M. de Wardes dit du mal de M. d'Artagnan, mais il ne connaît même pas M. d'Artagnan.

– Oh ! oh ! fit de Wardes en grinçant des dents et en abaissant la pointe de son épée sur le bout de sa botte ; vous dites que moi, je ne connais pas M. d'Artagnan ?

– Eh ! non, vous ne le connaissez pas, reprit froidement Raoul, et même vous ignorez où il est.

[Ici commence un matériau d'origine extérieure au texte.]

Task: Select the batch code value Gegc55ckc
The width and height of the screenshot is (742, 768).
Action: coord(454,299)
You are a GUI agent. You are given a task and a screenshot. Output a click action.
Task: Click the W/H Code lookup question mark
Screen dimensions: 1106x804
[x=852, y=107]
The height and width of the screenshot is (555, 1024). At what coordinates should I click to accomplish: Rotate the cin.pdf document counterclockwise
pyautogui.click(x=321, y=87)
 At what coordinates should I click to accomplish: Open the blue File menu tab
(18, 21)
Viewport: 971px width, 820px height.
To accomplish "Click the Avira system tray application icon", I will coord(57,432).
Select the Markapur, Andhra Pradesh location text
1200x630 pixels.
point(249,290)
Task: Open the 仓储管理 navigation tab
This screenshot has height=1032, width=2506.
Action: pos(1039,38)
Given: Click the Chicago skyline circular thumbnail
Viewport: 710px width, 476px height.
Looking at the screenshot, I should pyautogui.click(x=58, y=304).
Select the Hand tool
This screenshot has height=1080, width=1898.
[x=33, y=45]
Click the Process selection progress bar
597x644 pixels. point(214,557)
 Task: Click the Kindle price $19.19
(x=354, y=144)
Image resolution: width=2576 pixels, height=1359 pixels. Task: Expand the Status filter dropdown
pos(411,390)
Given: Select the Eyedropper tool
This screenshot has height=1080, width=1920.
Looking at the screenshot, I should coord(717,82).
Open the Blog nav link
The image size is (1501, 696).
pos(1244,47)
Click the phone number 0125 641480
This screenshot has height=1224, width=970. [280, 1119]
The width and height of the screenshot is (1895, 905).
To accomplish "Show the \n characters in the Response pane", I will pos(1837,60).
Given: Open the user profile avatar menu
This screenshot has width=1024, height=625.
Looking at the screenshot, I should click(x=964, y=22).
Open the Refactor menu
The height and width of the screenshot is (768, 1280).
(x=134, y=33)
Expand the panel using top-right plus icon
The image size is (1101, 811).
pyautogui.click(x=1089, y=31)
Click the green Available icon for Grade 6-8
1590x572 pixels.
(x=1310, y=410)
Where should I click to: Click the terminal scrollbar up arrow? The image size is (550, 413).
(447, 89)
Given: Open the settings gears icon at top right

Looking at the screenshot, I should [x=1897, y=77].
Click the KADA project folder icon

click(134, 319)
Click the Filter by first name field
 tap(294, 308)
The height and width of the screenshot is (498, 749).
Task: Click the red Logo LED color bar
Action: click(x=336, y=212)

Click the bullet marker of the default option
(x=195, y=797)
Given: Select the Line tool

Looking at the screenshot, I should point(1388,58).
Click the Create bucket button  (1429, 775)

– Moi ! j'ignore où il est ?

– Sans doute, il faut bien que cela soit ainsi, puisque vous cherchez, à son propos, querelle à des étrangers, au lieu d'aller trouver M. d'Artagnan où il est.

De Wardes pâlit.

– Eh bien ! je vais vous le dire, moi, monsieur, où il est, continua Raoul ; M. d'Artagnan est à Paris ; il loge au Louvre quand il est de service, rue des Lombards quand il ne l'est pas ; M. d'Artagnan est parfaitement trouvable à l'un ou l'autre de ces deux domiciles ; donc, ayant tous les griefs que vous avez contre lui, vous n'êtes point un galant homme en ne l'allant point quérir, pour qu'il vous donne la satisfaction que vous semblez demander à tout le monde, excepté à lui.